#### Lavoro da svolgere:
Riscrivi le voci dalla riga che contiene "Click the risk score color scale bar" fino alla riga che contiene "Action: pos(457,641)", estremi inclusi. Sostituisci "icon" con "symbol" e lascia invariato tutto il resto.

****

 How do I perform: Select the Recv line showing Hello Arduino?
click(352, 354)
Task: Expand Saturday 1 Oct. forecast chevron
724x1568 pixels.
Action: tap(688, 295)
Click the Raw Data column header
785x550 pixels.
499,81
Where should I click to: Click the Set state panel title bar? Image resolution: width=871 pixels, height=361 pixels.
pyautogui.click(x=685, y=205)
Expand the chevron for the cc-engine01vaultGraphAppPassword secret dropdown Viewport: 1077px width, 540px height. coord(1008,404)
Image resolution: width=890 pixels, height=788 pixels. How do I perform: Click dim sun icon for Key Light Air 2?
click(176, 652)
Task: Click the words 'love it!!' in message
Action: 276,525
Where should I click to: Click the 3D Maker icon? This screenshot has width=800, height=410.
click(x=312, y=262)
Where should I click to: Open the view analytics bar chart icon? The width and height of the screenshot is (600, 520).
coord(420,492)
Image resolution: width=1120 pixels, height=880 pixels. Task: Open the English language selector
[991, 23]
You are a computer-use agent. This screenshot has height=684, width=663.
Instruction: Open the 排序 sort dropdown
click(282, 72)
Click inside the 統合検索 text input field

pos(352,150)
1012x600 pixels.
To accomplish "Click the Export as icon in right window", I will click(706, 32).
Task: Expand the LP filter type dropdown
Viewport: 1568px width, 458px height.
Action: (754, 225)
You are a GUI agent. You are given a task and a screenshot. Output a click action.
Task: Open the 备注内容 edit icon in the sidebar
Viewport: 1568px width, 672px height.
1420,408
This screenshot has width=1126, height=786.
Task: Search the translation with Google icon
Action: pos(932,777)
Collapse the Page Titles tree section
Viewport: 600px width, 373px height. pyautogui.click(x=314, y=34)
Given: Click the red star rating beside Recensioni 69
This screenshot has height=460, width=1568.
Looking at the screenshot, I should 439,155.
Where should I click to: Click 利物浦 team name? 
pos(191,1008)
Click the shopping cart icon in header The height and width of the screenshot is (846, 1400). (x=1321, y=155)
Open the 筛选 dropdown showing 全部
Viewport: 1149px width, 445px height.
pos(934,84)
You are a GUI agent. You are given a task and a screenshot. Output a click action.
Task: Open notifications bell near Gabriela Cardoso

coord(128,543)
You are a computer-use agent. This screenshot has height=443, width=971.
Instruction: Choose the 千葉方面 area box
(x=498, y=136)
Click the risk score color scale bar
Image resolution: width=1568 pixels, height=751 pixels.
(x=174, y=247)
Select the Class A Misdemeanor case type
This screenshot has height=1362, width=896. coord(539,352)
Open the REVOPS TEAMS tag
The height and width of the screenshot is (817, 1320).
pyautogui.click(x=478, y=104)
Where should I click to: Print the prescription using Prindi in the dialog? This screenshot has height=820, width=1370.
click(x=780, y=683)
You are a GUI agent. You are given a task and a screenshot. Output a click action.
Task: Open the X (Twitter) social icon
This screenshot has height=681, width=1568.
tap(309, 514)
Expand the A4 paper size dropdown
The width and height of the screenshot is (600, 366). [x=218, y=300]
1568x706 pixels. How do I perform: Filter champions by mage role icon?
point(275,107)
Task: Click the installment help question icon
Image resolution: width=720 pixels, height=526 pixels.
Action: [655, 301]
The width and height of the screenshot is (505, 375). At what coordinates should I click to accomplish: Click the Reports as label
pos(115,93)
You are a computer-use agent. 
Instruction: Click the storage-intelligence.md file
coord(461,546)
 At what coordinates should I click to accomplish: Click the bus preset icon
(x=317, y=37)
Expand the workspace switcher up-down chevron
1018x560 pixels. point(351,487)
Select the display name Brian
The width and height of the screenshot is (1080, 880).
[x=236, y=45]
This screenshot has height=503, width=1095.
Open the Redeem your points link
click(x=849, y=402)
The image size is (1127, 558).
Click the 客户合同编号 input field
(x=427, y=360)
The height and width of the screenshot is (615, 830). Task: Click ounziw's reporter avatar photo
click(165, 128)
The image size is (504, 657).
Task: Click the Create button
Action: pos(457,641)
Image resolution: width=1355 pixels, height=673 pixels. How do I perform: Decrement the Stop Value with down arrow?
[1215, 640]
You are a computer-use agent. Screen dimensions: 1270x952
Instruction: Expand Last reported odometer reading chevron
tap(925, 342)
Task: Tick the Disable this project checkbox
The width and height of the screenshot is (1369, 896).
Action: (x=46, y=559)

****

#### Risposta al compito:
Click the risk score color scale bar
Image resolution: width=1568 pixels, height=751 pixels.
(x=174, y=247)
Select the Class A Misdemeanor case type
This screenshot has height=1362, width=896. coord(539,352)
Open the REVOPS TEAMS tag
The height and width of the screenshot is (817, 1320).
pyautogui.click(x=478, y=104)
Where should I click to: Print the prescription using Prindi in the dialog? This screenshot has height=820, width=1370.
click(x=780, y=683)
You are a GUI agent. You are given a task and a screenshot. Output a click action.
Task: Open the X (Twitter) social symbol
This screenshot has height=681, width=1568.
tap(309, 514)
Expand the A4 paper size dropdown
The width and height of the screenshot is (600, 366). [x=218, y=300]
1568x706 pixels. How do I perform: Filter champions by mage role symbol?
point(275,107)
Task: Click the installment help question symbol
Image resolution: width=720 pixels, height=526 pixels.
Action: [655, 301]
The width and height of the screenshot is (505, 375). At what coordinates should I click to accomplish: Click the Reports as label
pos(115,93)
You are a computer-use agent. 
Instruction: Click the storage-intelligence.md file
coord(461,546)
 At what coordinates should I click to accomplish: Click the bus preset symbol
(x=317, y=37)
Expand the workspace switcher up-down chevron
1018x560 pixels. point(351,487)
Select the display name Brian
The width and height of the screenshot is (1080, 880).
[x=236, y=45]
This screenshot has height=503, width=1095.
Open the Redeem your points link
click(x=849, y=402)
The image size is (1127, 558).
Click the 客户合同编号 input field
(x=427, y=360)
The height and width of the screenshot is (615, 830). Task: Click ounziw's reporter avatar photo
click(165, 128)
The image size is (504, 657).
Task: Click the Create button
Action: pos(457,641)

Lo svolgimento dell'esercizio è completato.